Senior officers were notified of the system's bias in late 2024. The government-ordered laboratory study concluded the system was more likely to produce false positives for photos of females, Black people, and those aged 40 and under.

A Policy U-Turn

In reaction, the national police leadership body ordered that the accuracy setting required for potential matches be raised to a point where the bias was greatly diminished.

However, this decision was overturned the following month following complaints from police that the adjusted system was generating a lower number of “investigative leads”. NPCC documents show the stricter setting reduced the number of queries that yielded potential matches from over half to a just 14%.

Severe Disparities

Although the Home Office and NPCC declined to specify what threshold is currently used, the latest NPL study found the system could produce incorrect matches for women of Black heritage almost 100 times more frequently than for white women at certain settings.

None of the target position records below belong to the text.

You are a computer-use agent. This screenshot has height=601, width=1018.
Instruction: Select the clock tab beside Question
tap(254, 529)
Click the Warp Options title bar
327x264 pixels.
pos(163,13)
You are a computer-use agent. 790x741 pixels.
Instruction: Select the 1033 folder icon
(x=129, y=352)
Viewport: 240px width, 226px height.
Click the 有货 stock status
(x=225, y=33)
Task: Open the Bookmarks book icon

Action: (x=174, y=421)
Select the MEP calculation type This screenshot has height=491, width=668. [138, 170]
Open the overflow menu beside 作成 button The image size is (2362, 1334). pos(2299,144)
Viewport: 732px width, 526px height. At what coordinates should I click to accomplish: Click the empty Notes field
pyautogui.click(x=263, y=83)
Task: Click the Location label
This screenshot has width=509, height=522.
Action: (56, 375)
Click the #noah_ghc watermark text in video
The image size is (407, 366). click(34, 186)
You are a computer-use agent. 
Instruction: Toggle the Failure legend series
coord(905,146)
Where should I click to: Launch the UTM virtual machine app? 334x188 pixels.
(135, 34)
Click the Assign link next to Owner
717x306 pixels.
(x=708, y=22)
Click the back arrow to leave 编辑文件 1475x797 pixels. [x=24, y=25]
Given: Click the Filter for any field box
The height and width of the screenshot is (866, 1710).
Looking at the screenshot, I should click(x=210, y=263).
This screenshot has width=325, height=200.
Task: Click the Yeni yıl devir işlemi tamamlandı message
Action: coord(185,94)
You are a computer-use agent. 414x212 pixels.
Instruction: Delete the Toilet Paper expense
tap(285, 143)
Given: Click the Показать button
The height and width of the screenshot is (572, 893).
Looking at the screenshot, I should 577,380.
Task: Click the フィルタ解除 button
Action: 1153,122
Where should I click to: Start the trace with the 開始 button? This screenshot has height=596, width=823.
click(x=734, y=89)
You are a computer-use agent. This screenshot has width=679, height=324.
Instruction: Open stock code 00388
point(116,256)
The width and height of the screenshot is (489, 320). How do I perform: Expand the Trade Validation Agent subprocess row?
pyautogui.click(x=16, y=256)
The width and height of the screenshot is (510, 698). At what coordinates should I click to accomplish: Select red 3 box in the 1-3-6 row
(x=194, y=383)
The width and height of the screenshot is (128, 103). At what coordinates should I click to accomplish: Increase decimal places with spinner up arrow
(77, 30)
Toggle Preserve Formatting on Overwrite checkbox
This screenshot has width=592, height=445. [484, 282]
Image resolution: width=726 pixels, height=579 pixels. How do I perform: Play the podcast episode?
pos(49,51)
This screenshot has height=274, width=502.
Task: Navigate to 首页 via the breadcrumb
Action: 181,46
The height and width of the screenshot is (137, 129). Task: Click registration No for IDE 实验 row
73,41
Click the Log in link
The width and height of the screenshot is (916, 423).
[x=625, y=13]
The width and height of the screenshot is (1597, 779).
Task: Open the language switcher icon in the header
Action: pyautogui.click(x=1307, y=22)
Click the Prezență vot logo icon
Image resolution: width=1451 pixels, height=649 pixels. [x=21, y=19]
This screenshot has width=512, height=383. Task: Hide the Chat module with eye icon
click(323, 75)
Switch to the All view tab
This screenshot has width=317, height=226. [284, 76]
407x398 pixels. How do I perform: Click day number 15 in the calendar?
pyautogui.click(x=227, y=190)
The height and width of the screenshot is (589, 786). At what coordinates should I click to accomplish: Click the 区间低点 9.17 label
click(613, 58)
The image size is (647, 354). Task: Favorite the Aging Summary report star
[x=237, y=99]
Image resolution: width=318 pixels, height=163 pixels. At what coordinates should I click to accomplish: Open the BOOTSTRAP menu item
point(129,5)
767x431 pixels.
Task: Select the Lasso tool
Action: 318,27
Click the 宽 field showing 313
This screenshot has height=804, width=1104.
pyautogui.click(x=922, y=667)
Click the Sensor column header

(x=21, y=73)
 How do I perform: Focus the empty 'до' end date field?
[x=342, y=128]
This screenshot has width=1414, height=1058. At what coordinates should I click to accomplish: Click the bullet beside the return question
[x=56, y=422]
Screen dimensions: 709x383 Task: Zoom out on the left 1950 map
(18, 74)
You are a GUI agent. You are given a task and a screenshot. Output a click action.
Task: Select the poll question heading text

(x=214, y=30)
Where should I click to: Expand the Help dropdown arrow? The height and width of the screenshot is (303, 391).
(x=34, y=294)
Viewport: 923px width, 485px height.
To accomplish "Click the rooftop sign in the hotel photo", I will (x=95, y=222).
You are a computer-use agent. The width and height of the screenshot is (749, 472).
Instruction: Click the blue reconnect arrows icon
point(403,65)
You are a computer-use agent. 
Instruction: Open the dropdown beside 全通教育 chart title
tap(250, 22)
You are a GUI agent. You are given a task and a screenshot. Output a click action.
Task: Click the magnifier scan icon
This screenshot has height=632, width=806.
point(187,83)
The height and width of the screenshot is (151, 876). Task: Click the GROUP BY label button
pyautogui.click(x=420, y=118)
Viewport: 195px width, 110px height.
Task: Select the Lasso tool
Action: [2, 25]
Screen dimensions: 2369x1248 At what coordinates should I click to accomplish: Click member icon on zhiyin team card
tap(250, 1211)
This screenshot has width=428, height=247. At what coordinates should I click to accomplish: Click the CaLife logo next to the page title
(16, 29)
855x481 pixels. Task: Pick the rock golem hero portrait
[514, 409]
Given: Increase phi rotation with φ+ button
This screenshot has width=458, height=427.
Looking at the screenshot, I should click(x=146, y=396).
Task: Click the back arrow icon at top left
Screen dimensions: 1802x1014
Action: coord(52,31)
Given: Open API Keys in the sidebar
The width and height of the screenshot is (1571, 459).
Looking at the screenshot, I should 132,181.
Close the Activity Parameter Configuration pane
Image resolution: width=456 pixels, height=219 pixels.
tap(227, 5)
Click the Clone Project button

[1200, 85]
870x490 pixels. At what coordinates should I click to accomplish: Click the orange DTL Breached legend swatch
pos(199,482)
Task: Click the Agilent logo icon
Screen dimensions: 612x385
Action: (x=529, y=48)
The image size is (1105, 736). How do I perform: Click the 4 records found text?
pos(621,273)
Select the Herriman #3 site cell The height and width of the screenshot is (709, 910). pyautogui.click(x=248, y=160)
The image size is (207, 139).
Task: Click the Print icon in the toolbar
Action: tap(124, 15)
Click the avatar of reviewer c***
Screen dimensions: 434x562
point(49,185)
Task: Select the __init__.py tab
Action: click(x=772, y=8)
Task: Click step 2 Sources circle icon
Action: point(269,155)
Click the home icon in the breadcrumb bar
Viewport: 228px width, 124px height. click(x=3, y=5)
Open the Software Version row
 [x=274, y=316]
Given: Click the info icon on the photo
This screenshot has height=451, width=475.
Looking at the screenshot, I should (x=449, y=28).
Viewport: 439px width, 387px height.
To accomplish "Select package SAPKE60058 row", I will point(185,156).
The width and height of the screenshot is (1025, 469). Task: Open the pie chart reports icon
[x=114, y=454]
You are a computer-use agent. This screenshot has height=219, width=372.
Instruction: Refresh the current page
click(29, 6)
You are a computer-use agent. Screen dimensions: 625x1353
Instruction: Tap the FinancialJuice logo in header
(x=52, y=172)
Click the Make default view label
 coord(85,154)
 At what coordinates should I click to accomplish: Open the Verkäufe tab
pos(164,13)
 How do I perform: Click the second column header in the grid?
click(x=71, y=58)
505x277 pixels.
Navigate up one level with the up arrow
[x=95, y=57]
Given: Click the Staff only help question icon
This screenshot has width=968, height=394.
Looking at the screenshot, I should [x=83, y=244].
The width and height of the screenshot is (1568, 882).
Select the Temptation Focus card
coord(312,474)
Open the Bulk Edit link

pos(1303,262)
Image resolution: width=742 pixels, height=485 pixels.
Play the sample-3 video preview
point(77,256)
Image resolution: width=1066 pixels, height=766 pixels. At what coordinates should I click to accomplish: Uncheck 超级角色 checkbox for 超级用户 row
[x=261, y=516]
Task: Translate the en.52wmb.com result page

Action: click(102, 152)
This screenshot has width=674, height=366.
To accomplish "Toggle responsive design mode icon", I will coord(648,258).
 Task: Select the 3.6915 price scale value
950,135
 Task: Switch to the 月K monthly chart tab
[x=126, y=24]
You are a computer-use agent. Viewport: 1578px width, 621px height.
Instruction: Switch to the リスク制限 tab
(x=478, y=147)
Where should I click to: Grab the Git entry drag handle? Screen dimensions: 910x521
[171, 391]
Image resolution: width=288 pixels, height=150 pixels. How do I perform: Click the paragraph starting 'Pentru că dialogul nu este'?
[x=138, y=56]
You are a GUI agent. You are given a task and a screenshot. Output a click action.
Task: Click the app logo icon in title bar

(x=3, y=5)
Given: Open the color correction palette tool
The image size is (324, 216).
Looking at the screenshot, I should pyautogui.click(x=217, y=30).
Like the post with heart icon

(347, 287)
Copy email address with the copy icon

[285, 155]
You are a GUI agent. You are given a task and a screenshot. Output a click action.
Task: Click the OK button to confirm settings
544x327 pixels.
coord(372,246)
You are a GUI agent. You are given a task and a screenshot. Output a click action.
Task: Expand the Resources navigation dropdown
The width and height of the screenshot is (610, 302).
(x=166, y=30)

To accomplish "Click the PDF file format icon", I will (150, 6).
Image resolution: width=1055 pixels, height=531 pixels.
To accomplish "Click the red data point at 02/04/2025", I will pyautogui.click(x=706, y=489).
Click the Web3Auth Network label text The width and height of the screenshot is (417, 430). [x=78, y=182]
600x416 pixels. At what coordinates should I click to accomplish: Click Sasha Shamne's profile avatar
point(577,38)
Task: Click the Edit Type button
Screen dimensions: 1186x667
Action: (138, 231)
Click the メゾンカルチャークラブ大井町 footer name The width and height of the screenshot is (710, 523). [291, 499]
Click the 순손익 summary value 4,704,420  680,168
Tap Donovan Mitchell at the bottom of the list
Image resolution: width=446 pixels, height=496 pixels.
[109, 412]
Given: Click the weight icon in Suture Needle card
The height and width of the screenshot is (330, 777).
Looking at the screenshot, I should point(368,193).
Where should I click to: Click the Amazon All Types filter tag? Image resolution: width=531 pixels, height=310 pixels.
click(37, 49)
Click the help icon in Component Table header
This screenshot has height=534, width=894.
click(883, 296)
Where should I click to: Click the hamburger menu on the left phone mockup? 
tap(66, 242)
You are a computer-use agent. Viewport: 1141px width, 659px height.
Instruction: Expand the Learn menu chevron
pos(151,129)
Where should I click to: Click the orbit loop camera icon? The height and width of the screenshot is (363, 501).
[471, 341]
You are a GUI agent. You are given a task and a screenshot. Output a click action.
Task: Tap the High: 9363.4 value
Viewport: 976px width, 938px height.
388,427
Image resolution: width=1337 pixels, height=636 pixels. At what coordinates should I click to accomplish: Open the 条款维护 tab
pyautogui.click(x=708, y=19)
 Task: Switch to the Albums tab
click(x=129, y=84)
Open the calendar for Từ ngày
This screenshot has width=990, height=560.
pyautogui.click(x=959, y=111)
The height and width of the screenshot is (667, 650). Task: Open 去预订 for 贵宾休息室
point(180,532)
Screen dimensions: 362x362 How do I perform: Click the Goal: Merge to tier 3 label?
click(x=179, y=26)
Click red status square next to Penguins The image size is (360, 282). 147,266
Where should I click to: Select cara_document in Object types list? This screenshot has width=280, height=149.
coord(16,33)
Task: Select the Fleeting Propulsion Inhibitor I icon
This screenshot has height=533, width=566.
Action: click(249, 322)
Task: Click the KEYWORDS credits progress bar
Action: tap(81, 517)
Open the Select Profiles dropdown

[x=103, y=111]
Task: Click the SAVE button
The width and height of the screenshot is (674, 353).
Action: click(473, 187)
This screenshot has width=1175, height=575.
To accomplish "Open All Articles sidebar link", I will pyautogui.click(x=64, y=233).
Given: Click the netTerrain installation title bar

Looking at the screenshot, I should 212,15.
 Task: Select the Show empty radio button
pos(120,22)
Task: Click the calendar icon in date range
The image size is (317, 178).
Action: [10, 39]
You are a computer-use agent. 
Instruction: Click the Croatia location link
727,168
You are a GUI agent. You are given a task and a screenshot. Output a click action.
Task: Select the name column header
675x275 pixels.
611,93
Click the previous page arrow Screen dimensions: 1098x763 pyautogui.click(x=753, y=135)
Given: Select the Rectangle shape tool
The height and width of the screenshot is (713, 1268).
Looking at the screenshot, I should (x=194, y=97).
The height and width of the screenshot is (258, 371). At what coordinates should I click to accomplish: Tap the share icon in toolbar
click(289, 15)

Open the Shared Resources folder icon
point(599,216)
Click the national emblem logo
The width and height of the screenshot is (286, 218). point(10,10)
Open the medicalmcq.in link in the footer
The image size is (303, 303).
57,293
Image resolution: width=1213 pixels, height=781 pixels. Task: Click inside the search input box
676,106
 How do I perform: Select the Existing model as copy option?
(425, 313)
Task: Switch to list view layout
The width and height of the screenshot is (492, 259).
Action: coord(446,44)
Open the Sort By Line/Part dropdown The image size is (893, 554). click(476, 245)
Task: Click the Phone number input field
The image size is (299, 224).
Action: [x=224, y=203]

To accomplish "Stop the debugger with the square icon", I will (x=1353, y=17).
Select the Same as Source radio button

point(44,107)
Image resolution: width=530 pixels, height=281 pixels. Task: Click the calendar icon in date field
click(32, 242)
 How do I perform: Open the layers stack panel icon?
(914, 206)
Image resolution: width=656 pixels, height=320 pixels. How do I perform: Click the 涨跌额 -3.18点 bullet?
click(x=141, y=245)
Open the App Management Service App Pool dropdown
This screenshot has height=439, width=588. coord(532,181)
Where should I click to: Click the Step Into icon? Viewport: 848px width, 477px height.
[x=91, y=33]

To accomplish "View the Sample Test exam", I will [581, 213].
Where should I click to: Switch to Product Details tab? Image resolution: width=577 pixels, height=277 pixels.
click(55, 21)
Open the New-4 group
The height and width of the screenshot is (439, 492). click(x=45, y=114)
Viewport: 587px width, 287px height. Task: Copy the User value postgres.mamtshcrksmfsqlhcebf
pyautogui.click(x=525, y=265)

The Home Office commented on these findings: “Our evaluation identified that in a specific scenarios the algorithm is more likely to wrongly flag some population segments in its search results.”

Balancing Utility and Fairness

Outlining the impact of the brief increase to the system's confidence threshold, the NPCC documents state: “This adjustment significantly reduces the effect of bias across legally safeguarded attributes of ethnicity, generation and sex but had a substantially detrimental effect on police efficiency”. The documents add that police units argued that “a once effective tactic now delivered outcomes of questionable value”.

Wider Implementation Proposals

Meanwhile, the government has launched a two-and-a-half-month consultation on its plans to widen the use of biometric scanning systems. Policing minister Sarah Jones has labeled the technology as the “most significant advance since DNA matching”.

Criticism from Advisors and Monitors

Abimbola Johnson, chair of the independent scrutiny and oversight board for the police race action plan, said: “We observed very little consideration through race action plan meetings of the facial recognition rollout despite obvious cross-over with the plan’s concerns.

“This disclosure demonstrate yet again that the pledges to combat discrimination policing has undertaken via the race action plan are not being translated into broader operations. Our reports have warned that innovative tools are being rolled out in a context where racial disparities, weak scrutiny and faulty information gathering continue to exist.

“Any use of facial recognition must adhere to rigorous official guidelines, be independently scrutinised, and demonstrate it diminishes rather than exacerbates ethnic bias.”

Official Statement

A government representative stated: “We treat the conclusions of the report seriously and we have implemented changes. A updated software has been independently tested and procured, which has demonstrated no measurable discrimination. It will be tested in the coming months and will be subject to further assessment.

“Our priority is protecting the public. This gamechanging technology will support police to apprehend and prosecute offenders. There is human involvement in each stage of the procedure and no further action would be pursued without specialist personnel meticulously examining the output.”

Donald Nguyen
Donald Nguyen

Elara Vance is a cybersecurity specialist with over a decade of experience in digital forensics and threat analysis.